Skip the pictures. Retype exactly, and only, the lines between the line holding "Delete the Flughafen/Nordallee station" and the last line below, inclusive.

* Records provided
++++++++++

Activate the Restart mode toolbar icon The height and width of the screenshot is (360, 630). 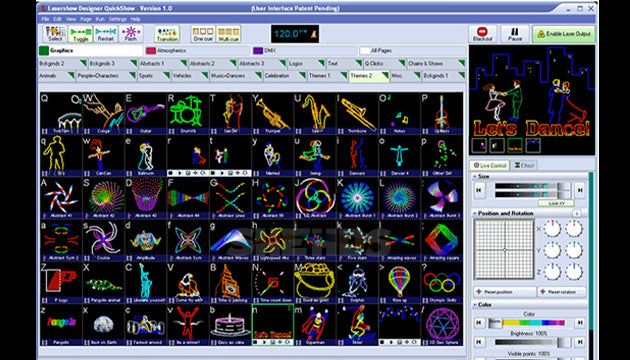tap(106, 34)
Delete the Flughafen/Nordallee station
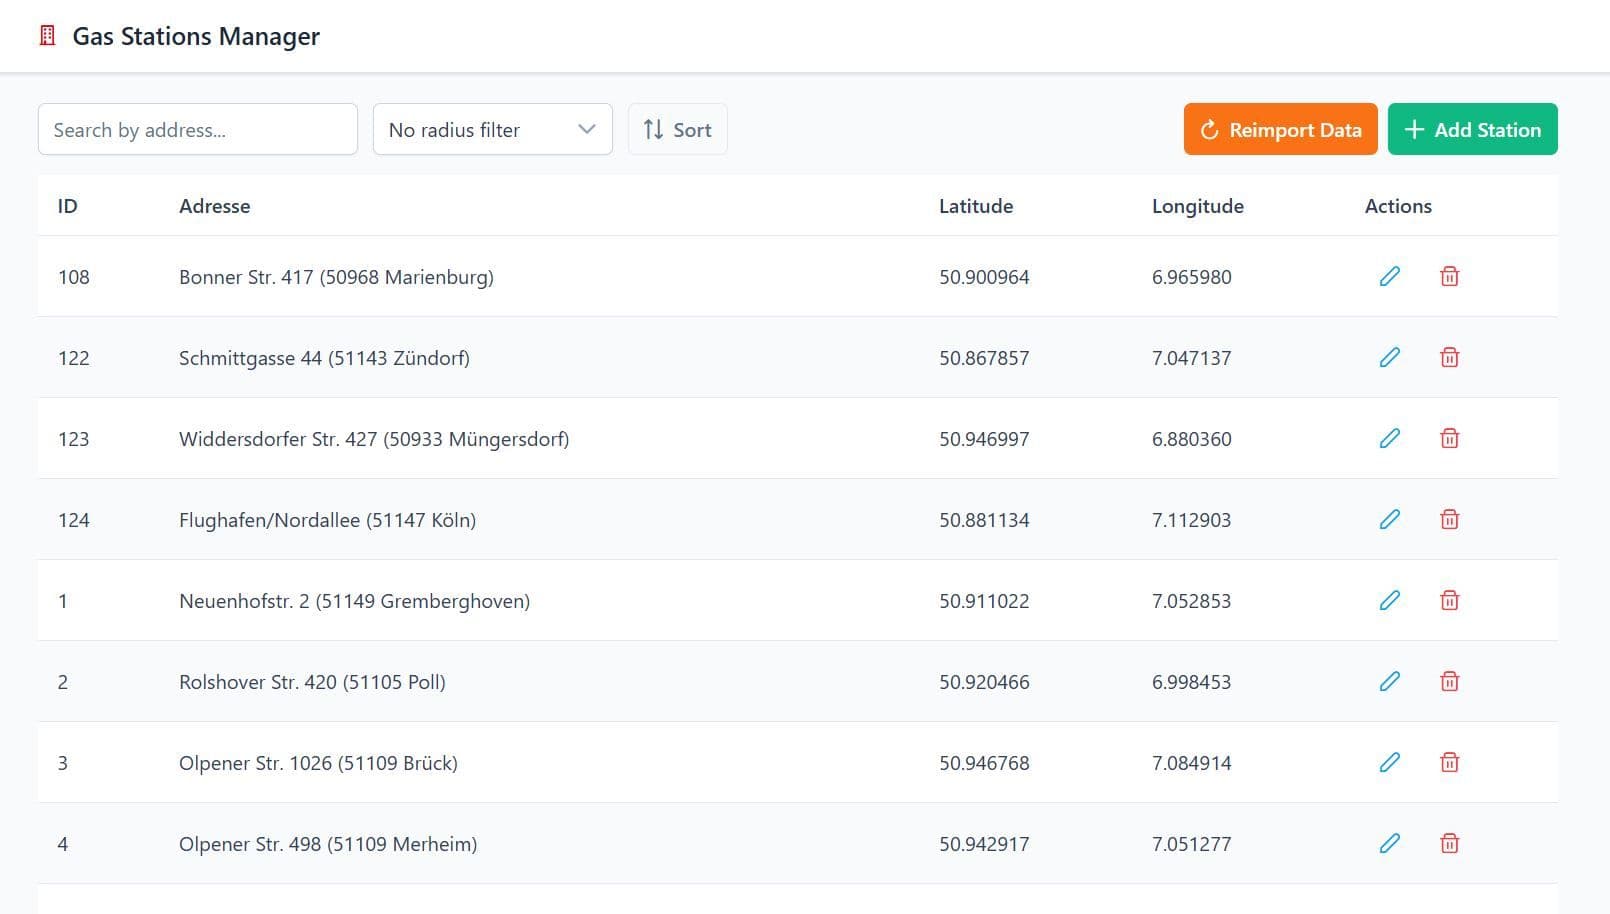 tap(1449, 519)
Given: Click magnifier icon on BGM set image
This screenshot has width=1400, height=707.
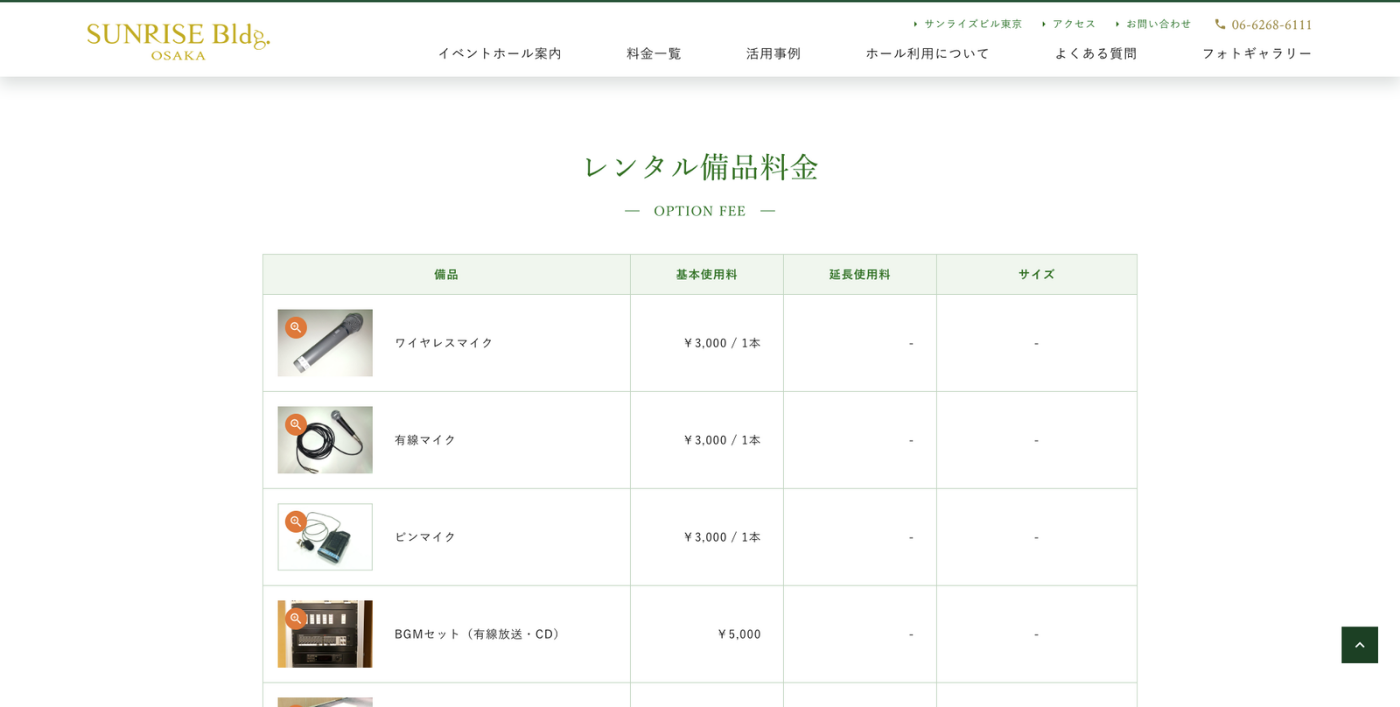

++++++++++

* Result
Delete the Flughafen/Nordallee station
 tap(1449, 519)
Given: Click magnifier icon on BGM set image
This screenshot has width=1400, height=707.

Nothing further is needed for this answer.